Esta semana estuvo de visita mi prima: nos llevamos dos años de diferencia y crecimos casi juntas. Me gustó mucho recibirla y pasar tiempo con ella, pero muchas cosas se movieron. Sacarla a pasear también implicó cambiar un poco mis rutinas, mis hábitos y mis horarios. Hace ya tiempo aprendí que no pasa nada, y trato de convencerme de que no pasa nada, pero hoy, en el tren, agotada y un poco confundida, tengo ganas de comenzar un régimen de ejercicio más concreto, más disciplinado.
Hacer ejercicio no está mal, claro, y siempre siento todos los beneficios que trae a mi vida, pero ahora sé que esa voz me habla desde la inseguridad. Es la inseguridad que surge por haber conectado con partes de mi infancia que aún me marcan, y la inseguridad que surge por estar conectando ahora con una persona románticamente. Así es: también me estoy enamorando, o algo similar. Algo similar, porque aunque siento que me estoy enamorando, no dejo que corra mucho esa emoción, y cambio la atención – la que tiene que correr soy yo, unos cuantos kilómetros al día, tal vez, para que pase lo que pase, no me sienta rechazada al final de la carrera.

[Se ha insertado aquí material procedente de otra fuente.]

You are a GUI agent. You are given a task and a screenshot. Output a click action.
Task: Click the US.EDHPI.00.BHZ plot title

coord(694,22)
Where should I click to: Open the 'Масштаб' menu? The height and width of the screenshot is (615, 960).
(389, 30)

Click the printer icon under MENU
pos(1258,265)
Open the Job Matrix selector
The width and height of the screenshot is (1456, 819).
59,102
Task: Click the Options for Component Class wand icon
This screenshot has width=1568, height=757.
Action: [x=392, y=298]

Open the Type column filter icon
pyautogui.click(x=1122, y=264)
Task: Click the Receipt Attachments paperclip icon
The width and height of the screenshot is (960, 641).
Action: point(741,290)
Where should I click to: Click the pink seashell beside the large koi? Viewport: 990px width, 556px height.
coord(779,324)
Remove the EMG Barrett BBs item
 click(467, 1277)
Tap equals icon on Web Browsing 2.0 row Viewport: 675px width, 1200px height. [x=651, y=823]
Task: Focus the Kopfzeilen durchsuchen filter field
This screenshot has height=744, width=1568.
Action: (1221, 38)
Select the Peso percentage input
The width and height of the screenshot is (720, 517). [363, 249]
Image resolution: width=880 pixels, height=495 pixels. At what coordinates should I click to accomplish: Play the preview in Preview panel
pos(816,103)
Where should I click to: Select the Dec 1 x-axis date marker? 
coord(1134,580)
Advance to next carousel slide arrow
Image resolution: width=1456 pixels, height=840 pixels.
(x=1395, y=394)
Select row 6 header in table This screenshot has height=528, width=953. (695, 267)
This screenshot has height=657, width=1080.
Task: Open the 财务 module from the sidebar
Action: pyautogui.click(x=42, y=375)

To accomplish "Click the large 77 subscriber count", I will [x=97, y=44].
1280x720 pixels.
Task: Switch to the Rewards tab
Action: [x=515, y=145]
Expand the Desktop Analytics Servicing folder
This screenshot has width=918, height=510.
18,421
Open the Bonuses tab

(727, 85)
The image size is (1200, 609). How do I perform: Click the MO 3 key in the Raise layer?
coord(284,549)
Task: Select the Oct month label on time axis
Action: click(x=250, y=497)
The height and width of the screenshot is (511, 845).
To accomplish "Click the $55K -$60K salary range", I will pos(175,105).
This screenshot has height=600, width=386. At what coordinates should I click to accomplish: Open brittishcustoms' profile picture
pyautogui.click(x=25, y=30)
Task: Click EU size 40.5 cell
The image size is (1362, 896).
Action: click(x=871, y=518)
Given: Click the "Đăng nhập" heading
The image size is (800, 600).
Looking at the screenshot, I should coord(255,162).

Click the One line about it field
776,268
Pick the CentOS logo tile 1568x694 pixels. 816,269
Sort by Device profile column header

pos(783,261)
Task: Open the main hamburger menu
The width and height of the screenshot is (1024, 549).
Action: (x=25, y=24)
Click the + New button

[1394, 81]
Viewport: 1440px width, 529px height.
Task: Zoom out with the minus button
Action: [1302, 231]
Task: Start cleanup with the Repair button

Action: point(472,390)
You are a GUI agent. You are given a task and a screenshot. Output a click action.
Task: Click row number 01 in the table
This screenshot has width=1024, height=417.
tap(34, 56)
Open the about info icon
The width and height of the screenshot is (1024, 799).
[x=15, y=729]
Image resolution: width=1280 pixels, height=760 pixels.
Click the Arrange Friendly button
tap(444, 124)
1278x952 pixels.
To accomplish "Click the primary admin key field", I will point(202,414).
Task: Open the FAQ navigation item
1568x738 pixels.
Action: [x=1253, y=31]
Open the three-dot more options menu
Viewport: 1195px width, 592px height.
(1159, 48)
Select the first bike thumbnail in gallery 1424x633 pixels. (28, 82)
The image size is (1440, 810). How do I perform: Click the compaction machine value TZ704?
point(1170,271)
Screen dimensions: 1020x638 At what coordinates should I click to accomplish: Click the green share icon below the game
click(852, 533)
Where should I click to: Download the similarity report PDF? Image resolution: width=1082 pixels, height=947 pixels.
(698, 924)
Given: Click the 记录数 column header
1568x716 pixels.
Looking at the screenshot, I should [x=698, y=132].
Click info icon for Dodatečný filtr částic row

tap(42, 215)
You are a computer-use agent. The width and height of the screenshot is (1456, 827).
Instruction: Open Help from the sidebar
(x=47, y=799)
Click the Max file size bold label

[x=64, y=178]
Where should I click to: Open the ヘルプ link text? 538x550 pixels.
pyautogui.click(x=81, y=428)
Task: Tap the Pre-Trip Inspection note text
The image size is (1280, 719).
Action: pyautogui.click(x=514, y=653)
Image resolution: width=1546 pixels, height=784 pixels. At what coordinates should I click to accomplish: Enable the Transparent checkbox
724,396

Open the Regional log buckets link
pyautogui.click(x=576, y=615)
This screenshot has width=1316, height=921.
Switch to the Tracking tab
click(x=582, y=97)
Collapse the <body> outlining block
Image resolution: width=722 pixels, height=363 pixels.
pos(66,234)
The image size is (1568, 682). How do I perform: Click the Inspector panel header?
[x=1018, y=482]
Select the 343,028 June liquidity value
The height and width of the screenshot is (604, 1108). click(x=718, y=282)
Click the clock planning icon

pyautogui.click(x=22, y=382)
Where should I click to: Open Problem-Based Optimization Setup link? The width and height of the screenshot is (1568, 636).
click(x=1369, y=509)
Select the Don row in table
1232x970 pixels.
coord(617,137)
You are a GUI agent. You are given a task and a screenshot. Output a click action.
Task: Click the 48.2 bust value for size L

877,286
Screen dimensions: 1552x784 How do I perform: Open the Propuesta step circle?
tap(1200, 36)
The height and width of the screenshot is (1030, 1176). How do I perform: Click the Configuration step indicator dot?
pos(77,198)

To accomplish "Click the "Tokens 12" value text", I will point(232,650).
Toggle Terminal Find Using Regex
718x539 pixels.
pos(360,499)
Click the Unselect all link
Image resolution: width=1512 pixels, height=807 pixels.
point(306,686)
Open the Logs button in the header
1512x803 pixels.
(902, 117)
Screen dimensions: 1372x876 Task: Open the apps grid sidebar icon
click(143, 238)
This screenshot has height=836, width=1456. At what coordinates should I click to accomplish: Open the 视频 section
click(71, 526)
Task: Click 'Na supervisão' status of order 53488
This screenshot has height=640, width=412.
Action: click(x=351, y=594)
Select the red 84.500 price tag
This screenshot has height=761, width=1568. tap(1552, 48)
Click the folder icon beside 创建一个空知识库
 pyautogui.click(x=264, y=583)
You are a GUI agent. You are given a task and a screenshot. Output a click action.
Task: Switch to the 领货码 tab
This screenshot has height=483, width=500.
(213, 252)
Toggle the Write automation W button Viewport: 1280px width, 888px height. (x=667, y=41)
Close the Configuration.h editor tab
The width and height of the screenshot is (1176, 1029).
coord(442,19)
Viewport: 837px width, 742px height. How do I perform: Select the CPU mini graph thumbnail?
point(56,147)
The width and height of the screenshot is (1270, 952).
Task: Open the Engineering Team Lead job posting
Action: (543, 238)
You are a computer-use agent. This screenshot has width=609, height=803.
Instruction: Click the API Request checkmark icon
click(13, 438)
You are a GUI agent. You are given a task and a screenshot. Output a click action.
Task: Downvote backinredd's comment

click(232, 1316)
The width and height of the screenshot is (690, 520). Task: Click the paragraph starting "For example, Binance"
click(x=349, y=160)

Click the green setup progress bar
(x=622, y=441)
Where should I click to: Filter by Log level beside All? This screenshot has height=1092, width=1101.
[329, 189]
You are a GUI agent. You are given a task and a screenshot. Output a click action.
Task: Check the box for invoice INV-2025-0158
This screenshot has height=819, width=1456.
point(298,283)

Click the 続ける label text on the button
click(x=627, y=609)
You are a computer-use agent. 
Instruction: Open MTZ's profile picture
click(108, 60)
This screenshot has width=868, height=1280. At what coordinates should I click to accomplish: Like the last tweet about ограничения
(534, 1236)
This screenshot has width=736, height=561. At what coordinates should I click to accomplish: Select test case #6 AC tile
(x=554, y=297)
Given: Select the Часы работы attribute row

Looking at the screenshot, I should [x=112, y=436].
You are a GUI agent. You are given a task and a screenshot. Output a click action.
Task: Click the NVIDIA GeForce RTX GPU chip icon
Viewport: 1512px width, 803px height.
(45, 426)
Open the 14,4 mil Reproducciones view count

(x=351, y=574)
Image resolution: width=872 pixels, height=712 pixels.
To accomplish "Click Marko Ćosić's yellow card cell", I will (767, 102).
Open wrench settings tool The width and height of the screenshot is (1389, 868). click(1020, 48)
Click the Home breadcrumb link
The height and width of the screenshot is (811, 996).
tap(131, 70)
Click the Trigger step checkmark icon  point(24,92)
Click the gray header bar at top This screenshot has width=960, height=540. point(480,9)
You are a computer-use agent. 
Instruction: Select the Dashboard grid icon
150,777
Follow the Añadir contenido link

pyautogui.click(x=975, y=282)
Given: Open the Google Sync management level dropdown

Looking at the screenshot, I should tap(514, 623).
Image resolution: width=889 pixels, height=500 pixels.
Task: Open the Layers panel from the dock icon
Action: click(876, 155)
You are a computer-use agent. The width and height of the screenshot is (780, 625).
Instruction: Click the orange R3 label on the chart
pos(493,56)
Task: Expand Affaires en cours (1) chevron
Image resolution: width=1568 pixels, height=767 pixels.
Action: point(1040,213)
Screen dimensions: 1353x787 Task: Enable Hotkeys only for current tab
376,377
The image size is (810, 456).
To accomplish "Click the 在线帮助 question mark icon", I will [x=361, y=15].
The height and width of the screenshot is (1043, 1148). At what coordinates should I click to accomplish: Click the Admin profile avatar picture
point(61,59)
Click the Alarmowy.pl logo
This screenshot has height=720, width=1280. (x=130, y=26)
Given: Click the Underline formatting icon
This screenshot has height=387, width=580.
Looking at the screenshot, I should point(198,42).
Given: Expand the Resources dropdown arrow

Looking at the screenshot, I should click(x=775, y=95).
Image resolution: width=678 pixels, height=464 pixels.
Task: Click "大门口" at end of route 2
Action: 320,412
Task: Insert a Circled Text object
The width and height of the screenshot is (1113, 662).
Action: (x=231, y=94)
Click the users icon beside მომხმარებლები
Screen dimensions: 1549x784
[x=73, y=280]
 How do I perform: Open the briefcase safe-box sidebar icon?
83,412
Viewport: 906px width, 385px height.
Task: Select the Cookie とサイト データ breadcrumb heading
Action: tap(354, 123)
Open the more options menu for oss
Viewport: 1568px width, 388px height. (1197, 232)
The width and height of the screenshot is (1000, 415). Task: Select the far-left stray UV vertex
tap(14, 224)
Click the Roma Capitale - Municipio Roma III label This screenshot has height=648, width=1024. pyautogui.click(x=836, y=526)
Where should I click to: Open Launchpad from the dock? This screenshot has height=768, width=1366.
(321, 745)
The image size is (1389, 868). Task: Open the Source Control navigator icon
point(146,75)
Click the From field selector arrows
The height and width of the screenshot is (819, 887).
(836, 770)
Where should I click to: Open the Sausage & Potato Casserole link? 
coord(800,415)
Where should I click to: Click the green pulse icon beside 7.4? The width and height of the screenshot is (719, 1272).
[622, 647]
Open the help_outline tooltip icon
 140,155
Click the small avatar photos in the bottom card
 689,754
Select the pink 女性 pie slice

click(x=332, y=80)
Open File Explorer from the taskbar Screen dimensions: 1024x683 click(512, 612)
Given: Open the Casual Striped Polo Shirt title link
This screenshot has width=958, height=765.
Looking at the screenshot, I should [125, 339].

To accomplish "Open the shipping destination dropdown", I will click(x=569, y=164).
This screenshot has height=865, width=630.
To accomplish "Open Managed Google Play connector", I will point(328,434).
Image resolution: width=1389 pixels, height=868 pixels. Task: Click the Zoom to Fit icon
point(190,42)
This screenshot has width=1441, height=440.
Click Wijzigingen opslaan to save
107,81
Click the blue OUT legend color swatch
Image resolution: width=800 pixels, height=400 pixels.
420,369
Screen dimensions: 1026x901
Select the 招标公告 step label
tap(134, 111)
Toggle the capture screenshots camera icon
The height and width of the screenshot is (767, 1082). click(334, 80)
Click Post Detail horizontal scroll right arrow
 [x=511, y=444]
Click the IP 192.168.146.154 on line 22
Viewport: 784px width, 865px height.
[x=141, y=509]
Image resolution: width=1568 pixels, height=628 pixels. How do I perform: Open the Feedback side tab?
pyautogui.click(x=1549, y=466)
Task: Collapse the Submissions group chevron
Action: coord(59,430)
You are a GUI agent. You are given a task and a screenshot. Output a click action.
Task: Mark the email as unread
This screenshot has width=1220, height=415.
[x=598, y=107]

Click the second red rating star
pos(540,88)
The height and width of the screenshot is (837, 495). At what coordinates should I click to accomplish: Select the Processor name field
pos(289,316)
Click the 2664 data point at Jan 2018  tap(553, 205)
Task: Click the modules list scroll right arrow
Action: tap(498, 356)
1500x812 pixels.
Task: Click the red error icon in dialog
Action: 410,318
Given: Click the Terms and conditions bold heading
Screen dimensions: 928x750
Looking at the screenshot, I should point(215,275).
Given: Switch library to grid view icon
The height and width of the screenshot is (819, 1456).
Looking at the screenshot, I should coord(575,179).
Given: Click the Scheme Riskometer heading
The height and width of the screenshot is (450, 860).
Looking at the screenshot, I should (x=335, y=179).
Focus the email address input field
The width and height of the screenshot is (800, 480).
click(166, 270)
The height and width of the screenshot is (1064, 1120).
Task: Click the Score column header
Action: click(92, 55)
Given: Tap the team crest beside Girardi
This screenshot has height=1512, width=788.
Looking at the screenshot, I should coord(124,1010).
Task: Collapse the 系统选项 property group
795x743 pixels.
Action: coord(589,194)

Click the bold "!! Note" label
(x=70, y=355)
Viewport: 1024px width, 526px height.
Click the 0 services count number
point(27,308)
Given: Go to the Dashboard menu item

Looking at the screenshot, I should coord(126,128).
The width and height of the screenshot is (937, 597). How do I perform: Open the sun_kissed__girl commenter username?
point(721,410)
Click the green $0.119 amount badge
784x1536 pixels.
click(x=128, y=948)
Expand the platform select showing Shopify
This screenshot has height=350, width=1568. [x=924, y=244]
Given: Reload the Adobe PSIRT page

Así me siento. La vida, una carrera, todos tratando de hacer lo mejor posible – lo triste, lo malo, lo distorsionado, es que mientras vamos corriendo para hacer lo mejor posible, comenzamos a competir contra otros o sentimos la competencia frente a nosotros. Así, solo nos desgastamos, cada paso un poco más. Me gustaría vivir en otro mundo... sin carreras. Con ejercicio sí, pero del divertido, del que nadas horas y no te das cuenta, del que recorres una montaña y subes con emoción y compañía, del que escalas por juego y del que respiras por amor a la vida. De este ejercicio me hace falta, me programo ahora para ver si logro pronto incluirlo en mi vida. Me programo ahora para animarme también a incluir a este nuevo chico. Hannes, ya les había contado de él. Ya les contaré más.